Running does as much to balance out those negative emotions as anything else I do, but it’s not the only thing. I’m generally able to maintain my mental health with a patchwork collection of defenses, starting with exercise, and including many of the things we’ve been talking about in Running, Probably: meditation, better sleep and nutritional habits, etc.
There’s one clear element missing from that lineup and that’s therapy. I want to be very clear when I say that none of these items in my toolkit are a replacement for therapy. I have been to therapy and running is obviously not therapy. It’s way more sedentary for one thing. It doesn’t talk back for another. There’s no copay.
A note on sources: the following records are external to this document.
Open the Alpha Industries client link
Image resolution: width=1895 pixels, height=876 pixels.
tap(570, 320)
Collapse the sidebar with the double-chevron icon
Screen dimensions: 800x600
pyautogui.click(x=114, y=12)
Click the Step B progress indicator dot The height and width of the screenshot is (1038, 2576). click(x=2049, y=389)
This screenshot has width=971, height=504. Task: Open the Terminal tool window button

In the excellent book, “Running is my Therapy,” the author Scott Douglas lays out the case that exercise, specifically running, is an effective first line of defense for mental health issues. Running, Douglas writes, is particularly effective in conjunction with other treatment options like cognitive behavioral therapy and medication.
That’s an important distinction and it’s worth reiterating because running is not a magical cure all for my anxiety and depression. As far as I know, no such treatment exists. To be sure, I have put my mental health in jeopardy on occasion when I have relied too much on running to keep me out of dark places. It’s a tool, albeit an extremely effective one.
Douglas’ book is an essential read for anyone curious about the numerous effects running has on our mental state. It does for the brain what Alex Huthcinson’s “Endure” did for the body. It helped me understand and further conceptualize many of the ideas I had about running and mental health. It also helped me realize that I’m not alone.
My biggest takeaway is that while running is not necessarily a replacement for other forms of mental health support, it’s an entirely valid starting point. It doesn’t hurt that unlike therapy, there’s no appointment to make and times are flexible. Still, I often need to remind myself that as much as I rely on running, it’s not the only path available.
I’m trying to keep all this in mind because I’m a few days into a week without running. I’m doing this to rest my body and reset my mind. There’s a persistent pain in my hip that isn’t going away on its own and it’s causing some other issues along the kinetic chain. If I know my body, and I think I do, the hip pain is an early-warning sign that I’m pushing too hard and need to back off.
Mentally, I’ve been surprised at how much I’m enjoying not thinking about running. I haven’t thought about laying out clothes or planning routes. The post-run backpack that’s always ready to go is blissfully unpacked. All that tells me that taking a break is the right decision.
This is my hibernation week, but I’m not letting things go entirely. Instead, I’m doubling down on all those other elements in my toolkit. I’m eating cleaner, sleeping longer, and devoting more time to strength training.
As for those moments of clarity, I’m counting on some brisk morning walks to fill the void. After all, it only takes a few minutes to get that positive energy flowing.
Hi Paul. Just want to write to say thank you for putting together this blog. I have been reading but this is my first time commenting. I really appreciate the honesty with which you construct these posts. I too found running in a search for tools to help with mental health and depression. I got out of the rhythm in the past few years but this fall I started up again and am currently progressing well running through my first Canadian winter. The goal is a half-marathon in the summer. These posts are really motivational for me and help me take time out of my day for self-reflection on what it is that I am aiming to get out of running. - Caleb
I think that one of the things that keeps me coming back to your newsletter is just how self-aware you are. You’re honest with yourself, listen to signs from your body, recognize difficulty and where you struggle...and openly talk about it. It may be the case that running is part of your toolkit, but so is this blog. Stay you, Paul. You’re doing great.